In Israel, there is no balance of power between the branches of government. Note the number of systems actively working to keep the Knesset and the government from exploiting their power: The public can have Knesset members replaced; the High Court has the authority to repeal enacted laws or actions taken by the government; instructions from the attorney general have turned from recommendations into orders; the attorney general is also the state prosecutor and can order investigations against MKs and government ministers and put them on trial; the battle against corruption has become the police's top priority; the state comptroller is mostly busy criticizing the government; and of course, the media and NGOs are always looking around to discover what the government and legislators have done wrong.

But what systems of oversight exist to prevent officials in the justice system or the police from exploiting their own power? Are there any strong, independent institutions that have a prerogative to expose problems in the activity of officials in the Investigations and Intelligence Branch of the Israel Police or in the State Attorney's Office?

The answer should make us all uncomfortable. There are no institutions in Israel that have any "teeth." The Israel Police can arrest and interrogate Israeli citizens, obstructing their freedom;  the State Attorney's Office can serve absurd indictments that ignore some pieces of evidence and emphasize others; the investigative unit and the State Attorney's Office can set their own, independent agenda and invest enormous amounts in secret investigations while ignore much worse scandals; serious cases involving judges or officials from the prosecution vanish without being investigated.

True, there are two entities that are supposed to provide institutional oversight: the police's internal investigations department and the Commission for Prosecutorial Oversight. But their work is laughable. About two weeks ago, it came to light that the new head of internal investigations in the police, Keren Bar Menachem, had said in closed-door discussions that the role of her new department was to serve the police force. Meanwhile, the commission's authority has been severely curtailed as a result of a strike by prosecutors. The "gatekeepers" who wage war on Knesset members and cabinet ministers have bullied their way into preventing even minimal oversight of their own actions.
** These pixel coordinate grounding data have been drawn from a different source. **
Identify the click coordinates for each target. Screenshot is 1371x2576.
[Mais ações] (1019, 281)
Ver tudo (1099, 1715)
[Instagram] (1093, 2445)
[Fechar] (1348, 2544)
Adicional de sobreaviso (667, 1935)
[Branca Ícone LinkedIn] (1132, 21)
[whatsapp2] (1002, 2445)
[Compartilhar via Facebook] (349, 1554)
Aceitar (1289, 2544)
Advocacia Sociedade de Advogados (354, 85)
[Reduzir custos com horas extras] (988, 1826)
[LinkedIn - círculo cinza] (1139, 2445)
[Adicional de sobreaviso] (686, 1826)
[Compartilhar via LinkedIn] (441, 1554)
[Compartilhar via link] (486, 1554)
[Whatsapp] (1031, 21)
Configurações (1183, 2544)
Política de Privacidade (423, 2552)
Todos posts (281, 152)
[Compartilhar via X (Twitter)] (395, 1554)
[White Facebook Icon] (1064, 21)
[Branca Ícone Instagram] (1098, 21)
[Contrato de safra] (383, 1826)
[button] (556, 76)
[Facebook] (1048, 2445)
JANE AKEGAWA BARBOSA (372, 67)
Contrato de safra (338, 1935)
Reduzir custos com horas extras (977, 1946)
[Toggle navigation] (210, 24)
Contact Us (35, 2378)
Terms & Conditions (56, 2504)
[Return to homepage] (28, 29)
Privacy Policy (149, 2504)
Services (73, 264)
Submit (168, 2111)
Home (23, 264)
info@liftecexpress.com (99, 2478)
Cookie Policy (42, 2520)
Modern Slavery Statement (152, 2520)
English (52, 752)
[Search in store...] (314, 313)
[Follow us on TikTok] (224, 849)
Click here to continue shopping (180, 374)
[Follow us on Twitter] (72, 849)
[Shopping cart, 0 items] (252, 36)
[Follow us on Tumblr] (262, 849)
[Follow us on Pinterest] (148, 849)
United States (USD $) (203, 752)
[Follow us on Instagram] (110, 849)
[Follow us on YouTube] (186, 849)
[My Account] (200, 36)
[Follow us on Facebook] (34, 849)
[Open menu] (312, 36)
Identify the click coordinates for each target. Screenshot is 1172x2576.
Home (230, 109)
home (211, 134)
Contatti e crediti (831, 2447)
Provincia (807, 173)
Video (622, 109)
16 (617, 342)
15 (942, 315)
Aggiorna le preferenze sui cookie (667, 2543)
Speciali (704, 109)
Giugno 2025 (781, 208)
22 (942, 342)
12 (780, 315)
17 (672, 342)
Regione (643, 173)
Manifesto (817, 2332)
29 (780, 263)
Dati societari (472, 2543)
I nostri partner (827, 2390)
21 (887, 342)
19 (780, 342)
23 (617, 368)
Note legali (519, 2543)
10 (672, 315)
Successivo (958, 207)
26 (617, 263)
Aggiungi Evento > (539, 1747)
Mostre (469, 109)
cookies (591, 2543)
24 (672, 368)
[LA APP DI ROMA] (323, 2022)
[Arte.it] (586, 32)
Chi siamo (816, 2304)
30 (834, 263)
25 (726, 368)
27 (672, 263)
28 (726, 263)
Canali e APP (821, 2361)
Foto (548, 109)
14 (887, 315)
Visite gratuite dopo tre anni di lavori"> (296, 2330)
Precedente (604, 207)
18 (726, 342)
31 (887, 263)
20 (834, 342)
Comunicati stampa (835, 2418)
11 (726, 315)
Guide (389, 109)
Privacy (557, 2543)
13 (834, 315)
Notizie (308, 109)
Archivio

We are left with only one mechanism: parliamentary oversight of Knesset committees. But there, too, things are bad. In the U.S., members of Congress have the authority to summon and question witnesses and request copies of protocols, email correspondence, and schedules of meetings. Failure to cooperate is considered a crime. On the other hand, even if MKs have the authority on paper to demand answers from civil servants like the state attorney or the police commissioner, the subjects of their criticism can thumb their noses at them.

Only last week, the attorney general instructed officials from the State Prosecutor's office and the Israel Police not to show up for a discussion in the Knesset House Committee on the matter of the investigations against Prime Minister Benjamin Netanyahu being tainted. This is an example of the most serious threat to democratic rule in Israel today: the lack of appropriate checks and balances on hugely powerful government entities.

The $64,000 question is who will keep an eye on the gatekeepers? As of today, the answer is no one. We are supposed to have blind faith in the most powerful government bodies in any modern state, in institutions that threaten our freedom and run roughshod not only over law and justice, but also our political liberty and our sovereignty. We need to fix this.